Copy each line of the material beneath that holds the word "This".
(RAW DATA)
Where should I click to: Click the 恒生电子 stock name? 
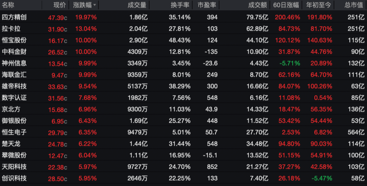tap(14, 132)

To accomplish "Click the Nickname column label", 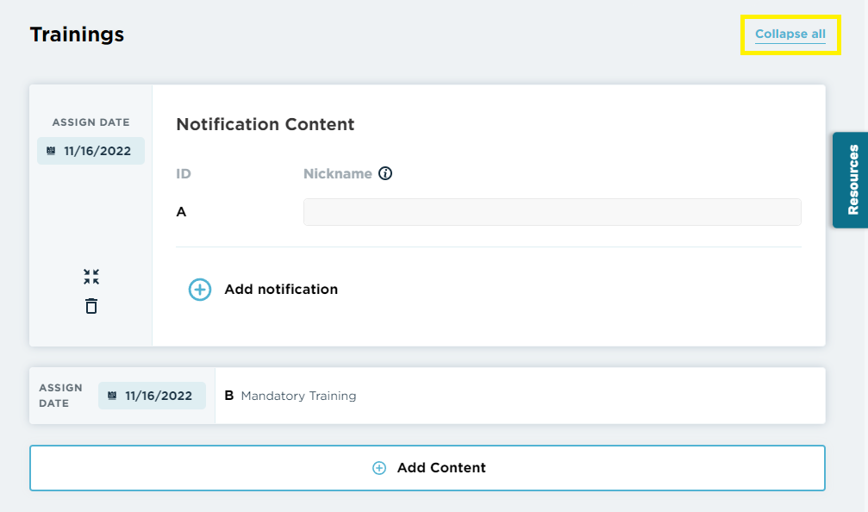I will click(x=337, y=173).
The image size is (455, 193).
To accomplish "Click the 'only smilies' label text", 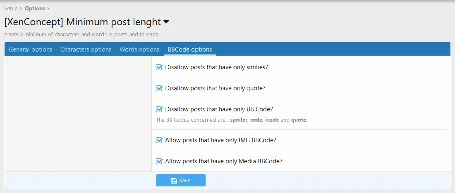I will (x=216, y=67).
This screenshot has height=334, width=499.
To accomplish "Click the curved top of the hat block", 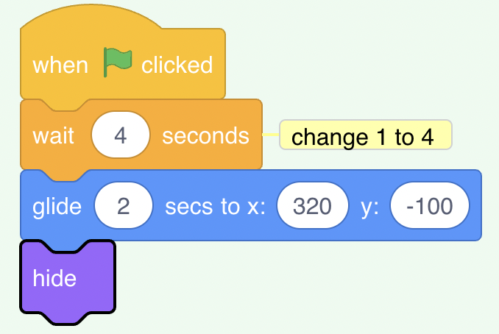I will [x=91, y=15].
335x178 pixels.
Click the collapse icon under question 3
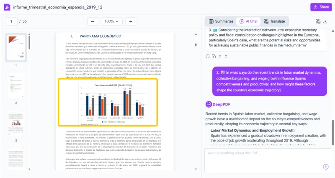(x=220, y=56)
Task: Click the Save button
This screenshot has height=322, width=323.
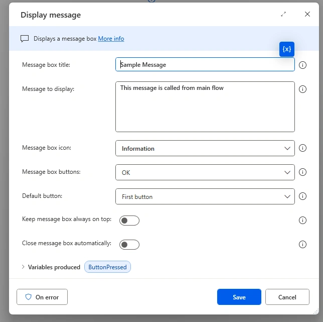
(End RAW DATA)
- **WRITTEN SOLUTION**
This screenshot has height=334, width=499.
This screenshot has height=322, width=323.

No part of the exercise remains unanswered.